Stored items:

+-------+

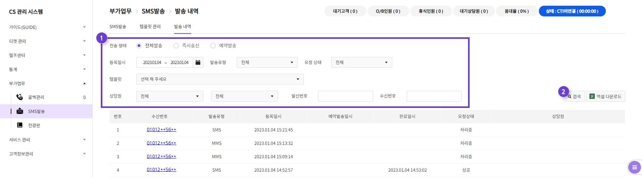Screen dimensions: 642x178
Task: Open the 요청 상태 dropdown
Action: click(361, 62)
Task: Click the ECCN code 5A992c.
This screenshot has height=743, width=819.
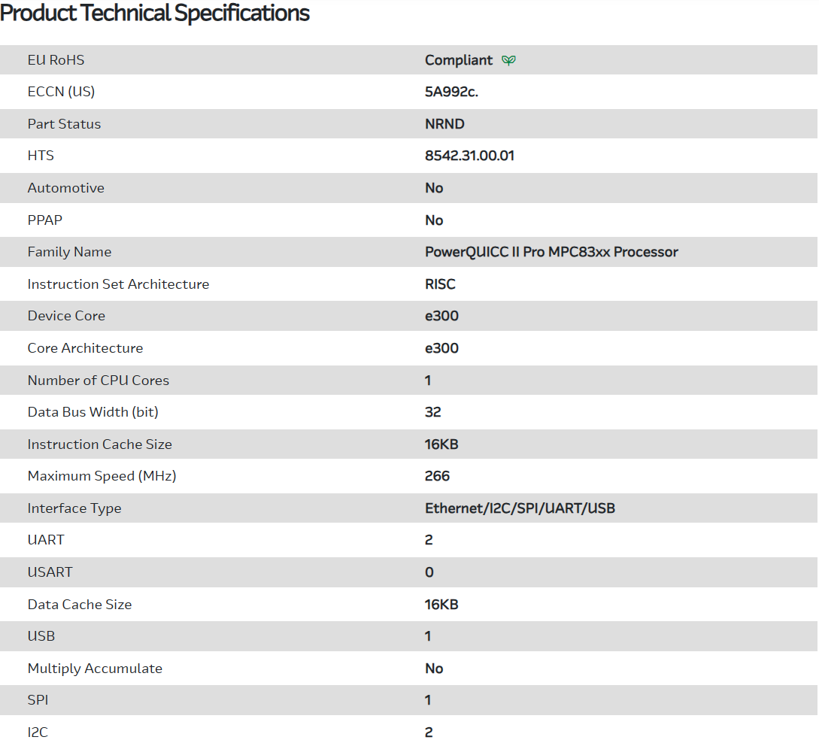Action: coord(452,92)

+-------+

§ **What the task asks**
Reproduce only the lines from the line that holds "Task: Click the ECCN code 5A992c." through the end of the records, exactly as they stand, both ends included and pictures excluded.

§ **Task response**
Task: Click the ECCN code 5A992c.
This screenshot has height=743, width=819.
Action: coord(452,92)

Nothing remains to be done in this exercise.